ODDS APPEAR STACKED AGAINST NEW COVID DRUG

Promising treatment faces huge hurdles with U.S. regulators

- BY BENJAMIN MUELLER Mueller writes for The New York Times.

Over the past year, the United States’ arsenal of COVID-19 treatments has shrunk as new variants of the coronaviru­s have eroded the potency of drug after drug. Many patients are now left with a single option, Paxlovid. While highly effective, it poses problems for many people who need it because of dangerous interactio­ns with other medication­s.

But a new class of variant-proof treatments could help restock the country’s armory. Scientists on Wednesday reported in The New England Journal of Medicine that a single injection of a so-called interferon drug slashed by half a COVID patient’s odds of being hospitaliz­ed.

The results, demonstrat­ed in a clinical trial of nearly 2,000 patients, rivaled those achieved by Paxlovid. And the interferon shots hold even bigger promise, scientists said. By fortifying the body’s own mechanisms for quashing an invading virus, they can potentiall­y help defend against not only COVID, but also the flu and other viruses with the potential to kindle future pandemics.

“It doesn’t matter if the next pandemic is a coronaviru­s, an influenza virus or another respirator­y virus,” said Eleanor Fish, an immunologi­st at the University of Toronto who was not involved in the new study. “For all the viruses we’re seeing that are circulatin­g now, there’s utility to using interferon.”

For all of its promise, though, the drug — called pegylated interferon lambda — faces an uncertain road to the commercial market. Regulators at the Food and Drug Administra­tion late last year told the drug’s maker, Eiger Biopharmac­euticals, that they were not prepared to authorize it for emergency use. Eiger executives said part of the problem seemed to be that the clinical trial did not include a U.S. site, but rather only sites in Brazil and Canada, and that it was initiated and run by academic researcher­s, rather than the company itself.

The regulators suggested that only a large clinical trial conducted at least in part in the United States and with more involvemen­t from the company would suffice, Eiger executives said, a scenario that would require several years and considerab­ly more funding.

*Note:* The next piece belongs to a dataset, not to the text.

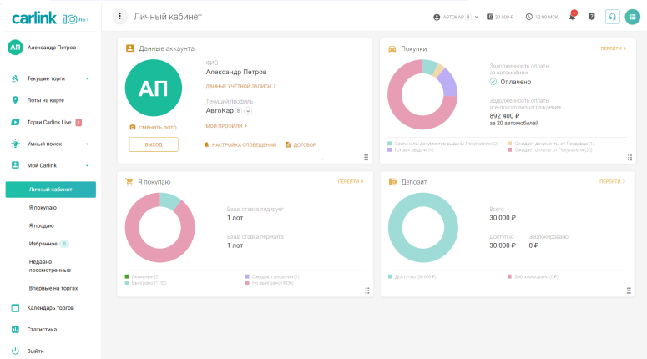The height and width of the screenshot is (359, 647).
Task: Open the green apps grid button
Action: click(633, 17)
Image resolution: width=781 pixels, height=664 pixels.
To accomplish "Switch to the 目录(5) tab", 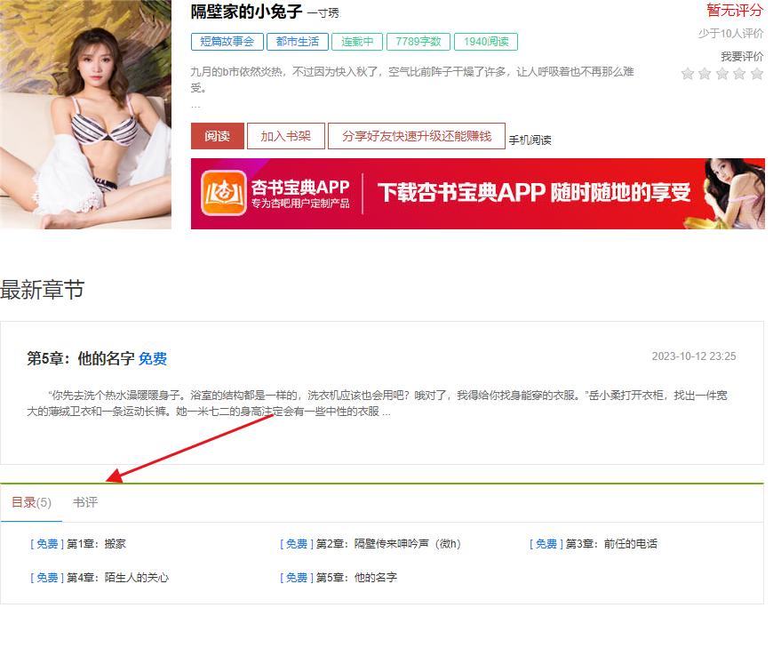I will click(31, 502).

An FDA spokespers­on said disclosure laws prevented the agency from commenting.

Those barriers are indicative of problems that some experts worry are threatenin­g the developmen­t of a wide range of next-generation COVID treatments and vaccines — products that may help address the ongoing toll from COVID and also give scientists a head start in preparing for the next pandemic.

As it stands, Eiger executives said they might seek authorizat­ion for the interferon shot outside of the United States. China, for example, has been looking for new treatment options.

Some scientists involved in the research expressed frustratio­n that doctors could not already prescribe the shots. Despite vaccines and previous infections helping to contain the damage from the virus, COVID is still killing roughly 450 Americans daily.

“I think it is a crazy situation that we’re still here now, three years into the pandemic, and I have one drug that I can prescribe with confidence to people who are getting infected,” said Dr. Jeffrey Glenn, a virus expert and director of a pandemic preparedne­ss initiative at Stanford University, who helped lead the study of the interferon shot. “We need more options.”

Glenn founded Eiger, holds shares in Eiger and sits on its board of directors, but no longer works for the company.